数あるSNSのひとつでしかないはずのTwitterですが、アニメやアニメファンにとっては現在どのような役割を持ち、万が一これまで通りの利用が出来なくなった場合、どのようなことが起こり得るのでしょうか。
- ※社名としてのTwitterは無くなったが、サービスとしてのTwitterは今も存続中
■アニメやファンにとってのTwitterの役割と位置づけ
アニメ(製/制作側)やアニメファンにとってのTwitterの役割自体は、なにも特殊なものではありません。
上述の通り、主に新しい発表がある際に情報を発信する、その情報を拡散・共有する、ユーザー同士で交流する等があげられ、そうしたやりとりがテレビや雑誌といった他の媒体と比べて、次々と即自的に行われていくのが特徴です。
ではなぜ、他にも様々なSNSがある中で、特にTwitterがアニメやアニメファンに重視されているのかというと、一番の理由は、現状アニメの情報を求める人が最も集結しているSNSであるからだと思います。
つまり、製/制作側にとっては発信した情報を届けたい層に一番届けられる場所として、ファンにとっては欲しい情報を得るにはまずここを押さえておけば間違いない場所として、それぞれ重宝されているのです。
もちろん現在は製/制作側やファンも、Twitterだけでなく、FacebookやTikTok、Instagram等、複数のSNSを運用していることもあります。
しかしそうだとしても、運用の主軸はまずTwitterに置かれ、その他のSNSは補足的に使用されていることがほとんどです。
■もしもこれまで通りの利用が出来なくなったら…
ではそんなTwitterが、規約や仕様の変更でこれまで通りの利用が出来ず深刻なユーザー離れが進んだり、万が一、急な運営元の方針転換でサービスが終了してしまったりしたら、アニメ界隈では一体どんなことが起こり得るのでしょうか。
一番に考えられるのは、これまでTwitterでの口コミやトレンド入りなどが大きな後押しとなっていたような、作品ファンの垣根を越えたボトムアップ的な盛り上がりが生じにくくなることです。
今Twitterを使っている製/制作側やファンがそのまま移転するような、新たな主軸となるSNSが登場すれば話は別ですが、そうでなければ、各作品、各ファン単位等でメインとなるSNSは分散してしまうことでしょう。
そうなると、ダイレクトに情報が届く母数はこれまでより少なくなりますし、何よりリツイートなどを通じて、別の作品の情報が作品ファンの垣根を越えて他の作品のファンにまで届くという、偶発的な広がりも生じにくくなってしまいます。

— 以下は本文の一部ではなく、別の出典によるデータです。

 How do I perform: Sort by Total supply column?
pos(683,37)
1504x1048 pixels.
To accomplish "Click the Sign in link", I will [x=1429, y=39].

すると、たとえば一昨年の「PUI PUI モルカー」のように、Twitter上でファンアートや考察と共に話題が広がって予想外の盛り上がりを生んだり、「機動戦士ガンダム 水星の魔女」や「金曜ロードショー」のアニメ映画のように、リアルタイム放送時のトレンド入りが作品の盛り上がりをより一層後押ししたり…といったことが難しくなってくることが考えられるのです。
そもそもの話、それだけ今アニメのSNS運用がTwitter一本に集中しすぎていることも憂慮すべき点ではあるのかもしれませんが…実際問題、昨今はそうしたTwitter発の推進力もアニメ界隈全体の盛り上がりには欠かせないものとなってきているので、その環境が瓦解してしまうかもしれないことは、やはり一番の懸念点になってくると思います。
たとえ杞憂に終わるかもしれない心配事だとしても、実際に急なアカウントの凍結や様々な不具合、APIの有料化による外部サービスの仕様変更等が次々と起こっている現状では、利用者の不安が生じてしまうのも無理はありません。
そんな中、一時期話題になったMastodonや新たに生まれたBlueSkyといった、次なるTwitterのポジションを狙うSNSの動きも活性化しています。
そうした状況下で、今後アニメやアニメファンのSNS運用においてはどんな変化が起きていくのか…。引き続き、注視していく必要がありそうです。